Jim Miles, acting executive director of Catholic Education Melbourne — one of the groups organizing the National Catholic Education Commission’s annual conference, where Sister Joan had expected to speak in September 2020 — characterized the dispute as a communications failure. He said no one, including Sister Joan, had yet been formally invited to address the gathering.

“It is regrettable that Sister Joan Chittister may have been given the impression that she was invited to speak at the conference,” he said. “The conference organizing committee is working to ensure that this type of miscommunication does not occur again.”

The archbishop of Melbourne, Peter Comensoli.

Sister Joan, however, said that she had clearly been invited, and that she later received an apologetic email rescinding the invitation.

“I am very saddened to say that while our organizing committee strongly supported the inclusion of Sr Joan as a speaker at the conference, the Archbishop of Melbourne has failed to endorse her inclusion,” the email said.

Catholic scholars said they were not surprised by the dispute; Archbishop Comensoli is a conservative moral theologian who previously served as an auxiliary bishop in Sydney under Cardinal Pell when he was the archbishop there.

His views generally reflect the widening divide between the church’s leadership and many everyday Catholics.
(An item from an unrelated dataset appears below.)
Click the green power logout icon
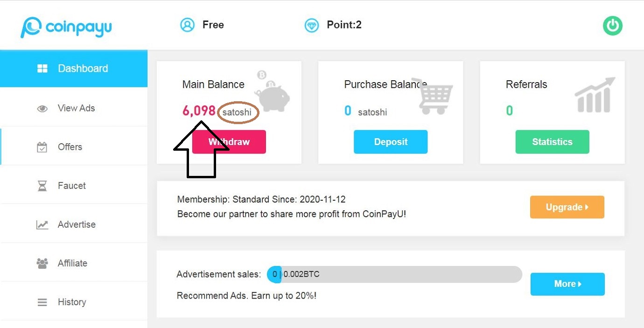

On issues like the role of women and acceptance of homosexuality, priests and bishops steeped in the doctrinal and social conservatism of Popes John Paul II and Benedict XVI continue to be opposed by Catholics who have moved to the left, and want to see the church change with the times.

The current pontiff, Pope Francis, has tried to bridge this divide, calling for the church to be more inclusive, while upholding church teachings that prohibit gay marriage and ordaining women as priests or deacons. He has taken only modest steps on both the sexual abuse crisis and broader reforms. On Monday, he cracked open the door to ordaining married, elderly men as priests in remote areas of the Amazon, where the shortage of priests is dire.

In Australia, as in many countries, the divisions have contributed to the faith’s steep decline: Just over 10 percent of Catholics in Australia attend church weekly, down from 74 percent in the 1950s. And while the country’s Catholic schools are still well attended, thanks in part to government funding, they are also the forum where the Church’s generational and cultural rifts are most apparent.

Young Australians who identify as Catholic, for example, are far more liberal than the leaders of their faith. According to an independent study from the Australian National University, eight in 10 Catholic teenagers in Australia support same-sex marriage, and roughly the same percentage support the right of L.G.B.T. students to express their sexuality in schools.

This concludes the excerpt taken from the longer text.